#### Text provided:
══════

Pearl Jam was never really an "alternative" band. Yeah, they wore ripped denim and flannel shirts and sang about the pain of being misunderstood, but while Soundgarden based their sound around '70s metal riffs and Nirvana drew on American punk and English post-punk, Vedder ("Ed" now, not "Eddie") and the boys came out of a different tradition: arena rock, exactly the sound alternative was supposed to be a response to. It's not like they had grand dreams of being the next Foreigner or anything, but their appeal, at least on their first two releases Ten and Vs., had less to do with the lyrical angst and more to do with their big, classic, booming sound. In a lot of ways, Pearl Jam was the only pre-punk Seattle act. Yield album cover

And it's not like arena rock is necessarily a bad thing: fact is that AC/DC's "You Shook Me All Night Long" is a really great song, and the Replacements covered Kiss's "Black Diamond" and made a damn good song out of it. But even from the beginning, Pearl Jam had too much dinosaur in them, and a real tendency toward bombast and self-indulgence.

The reason Ten's "Alive" and "Black" (along with the "Jeremy" B-side "Yellow Leadbetter") are still their best songs is exactly the same reason that they were big hits: they're catchy, and they make for good sing-alongs. And as the band became increasingly wrapped up in cultivating a kind of earnest integrity, they lost not only their sense of humor, but also any kind of accessibility. Their anti-TicketMaster campaign was a good thing for music fans and concertgoers, but not really worth the self-absorbed solipsism that made 1994's Vitalogy and 1996's No Code such unlistenable, pretentious disasters.

So now, on the heels of No Code's commercial bust, Yield is being billed as a kind of return to form - catchier, faster; more like Ten. And it is, sort of. "Given to Fly" is pretty catchy, "Low Light" has an almost R.E.M.-like melody, and the album-opener "Brain of J." sounds a lot like old times. But even at its best it all sounds like a step backward, a trip back to 1991 like nothing's changed, when the fact is that everything has.

It's not like anyone was expecting an electronica record from Pearl Jam, and there's something sort of impressive about Yield's straightforward earnestness in a year filled with throwaway pop confections. But it's not enough - Pearl Jam may have their hearts and their politics in the right place, but them ripping off themselves is actually less pleasant than hearing the original Pearl Jam rips, Stone Temple Pilots, who at least pulled it off with style. And better riffs.

It's not like Yield's a bad album, really, but it's kind of a minor one, and a minor record from an act as big in both sound and stature as Pearl Jam is a sort of depressing and almost pathetic thing. No Code was a failure, but at least it was a failure on the band's own terms; Yield's like a failed sell-out, and the fact that it's just not all that good and kind of generic is more disturbing than if it had been really terrible.

══════

#### Activities:
a) In the review of Pearl Jam's album Yield, which song is said to have an almost R.E.M.-like melody?
b) Transcribe the passage of the review of Pearl Jam's album Yield starting at "It's not like anyone" and ending at "And better riffs.".
The lines that follow have no connection to the review of Pearl Jam's album Yield.

══════

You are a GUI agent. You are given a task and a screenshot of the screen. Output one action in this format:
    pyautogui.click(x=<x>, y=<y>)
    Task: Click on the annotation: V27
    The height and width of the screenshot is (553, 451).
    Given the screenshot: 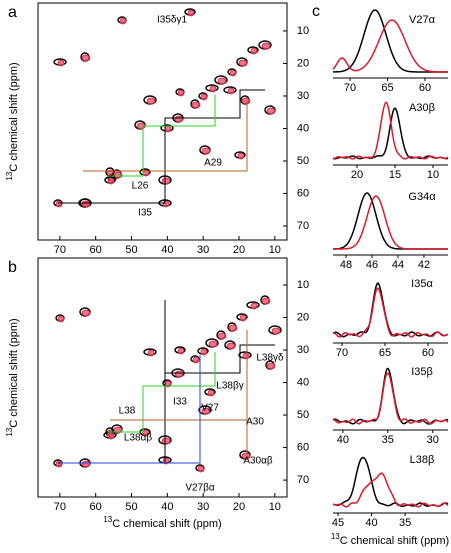 What is the action you would take?
    pyautogui.click(x=210, y=408)
    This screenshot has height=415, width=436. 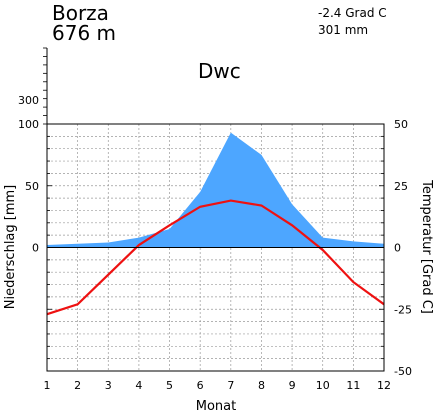 What do you see at coordinates (343, 30) in the screenshot?
I see `annual-precipitation: 301 mm` at bounding box center [343, 30].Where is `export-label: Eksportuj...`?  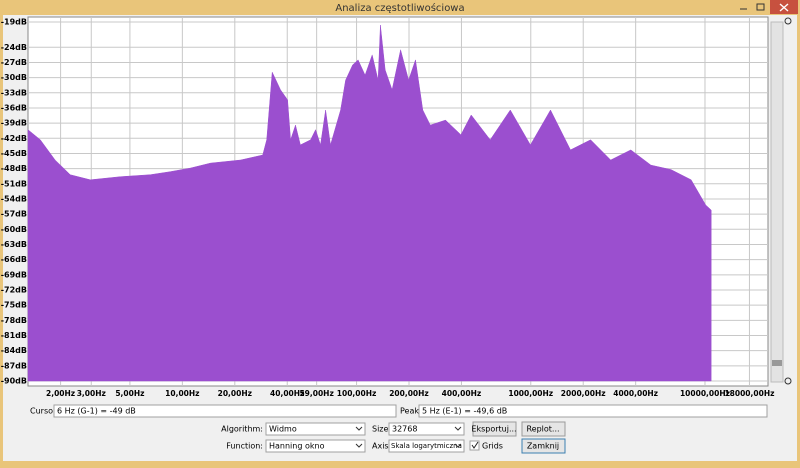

══════

#### Results of the exercise:
a) "Low Light"

b)
It's not like anyone was expecting an electronica record from Pearl Jam, and there's something sort of impressive about Yield's straightforward earnestness in a year filled with throwaway pop confections. But it's not enough - Pearl Jam may have their hearts and their politics in the right place, but them ripping off themselves is actually less pleasant than hearing the original Pearl Jam rips, Stone Temple Pilots, who at least pulled it off with style. And better riffs.